Saturday, February 27, 2010

Economy

The economic crisis that struck all post-Soviet countries in the 1990s was nearly twice as intense as the Great Depression in the countries of Western Europe and the United States in the 1930s. Even before the financial crisis of 1998, Russia's GDP was half of what it had been in the early 1990s. Since the turn of the century, rising oil prices, increased foreign investment, higher domestic consumption and greater political stability have bolstered economic growth in Russia.

The country ended 2007 with its ninth straight year of growth, averaging 7% annually since 1998. In 2007, Russia's GDP was $2.076 trillion (est. PPP), the 6th largest in the world, with GDP growing 8.1% from the previous year. Growth was primarily driven by non-traded services and goods for the domestic market, as opposed to oil or mineral extraction and exports.

The average salary in Russia was $640 per month in early 2008, up from $80 in 2000. Approximately 14% of Russians lived below the national poverty line in 2007, significantly down from 40% in 1998 at the worst of the post-Soviet collapse.Unemployment in Russia was at 6% in 2007, down from about 12.4% in 1999.


A Rosneft petrol station. Russia is the world's leading natural gas exporter and the second leading oil exporter.

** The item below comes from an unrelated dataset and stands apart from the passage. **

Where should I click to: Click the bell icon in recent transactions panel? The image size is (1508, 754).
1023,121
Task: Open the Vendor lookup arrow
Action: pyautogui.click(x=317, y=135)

Oil, natural gas, metals, and timber account for more than 80% of Russian exports abroad.Since 2003, however, exports of natural resources started decreasing in economic importance as the internal market strengthened considerably. Despite higher energy prices, oil and gas only contribute to 5.7% of Russia's GDP and the government predicts this will drop to 3.7% by 2011. Russia is also considered well ahead of most other resource-rich countries in its economic development, with a long tradition of education, science, and industry. The country has more higher education graduates than any other country in Europe.


The main office of the Bank of Russia.

A simpler, more streamlined tax code adopted in 2001 reduced the tax burden on people, and dramatically increased state revenue. Russia has a flat personal income tax rate of 13 percent. This ranks it as the country with the second most attractive personal tax system for single managers in the world after the United Arab Emirates.

The federal budget has run surpluses since 2001 and ended 2007 with a surplus of 6% of GDP. Over the past several years, Russia has used oil revenues from its Stabilization Fund of the Russian Federation to prepay most of its formerly massive debts, leaving it with one of the lowest foreign debts among major economies. Oil export earnings have allowed Russia to increase its foreign reserves from $12 billion in 1999 to $597.3 billion on 1 August 2008, the third largest reserves in the world.

The economic development of the country though has been uneven geographically with the Moscow region contributing a disproportionately high amount of the country's GDP. Much of Russia, especially indigenous and rural communities in Siberia, lags significantly behind. Nevertheless, the middle class has grown from just 8 million persons in 2000 to 55 million persons in 2006. Over the last five years, fixed capital investments have averaged real gains greater than 10% per year and personal incomes have achieved real gains more than 12% per year.

Despite the country's strong economic performance since 1999, however, the World Bank lists several challenges facing the Russian economy including its diversification, encouraging the growth of small and medium enterprises, building human capital and improving corporate governance. Another problem is modernisation of infrastructure, ageing and inadequate after years of being neglected; the government has said $1 trillion will be invested in development of infrastructure by 2020.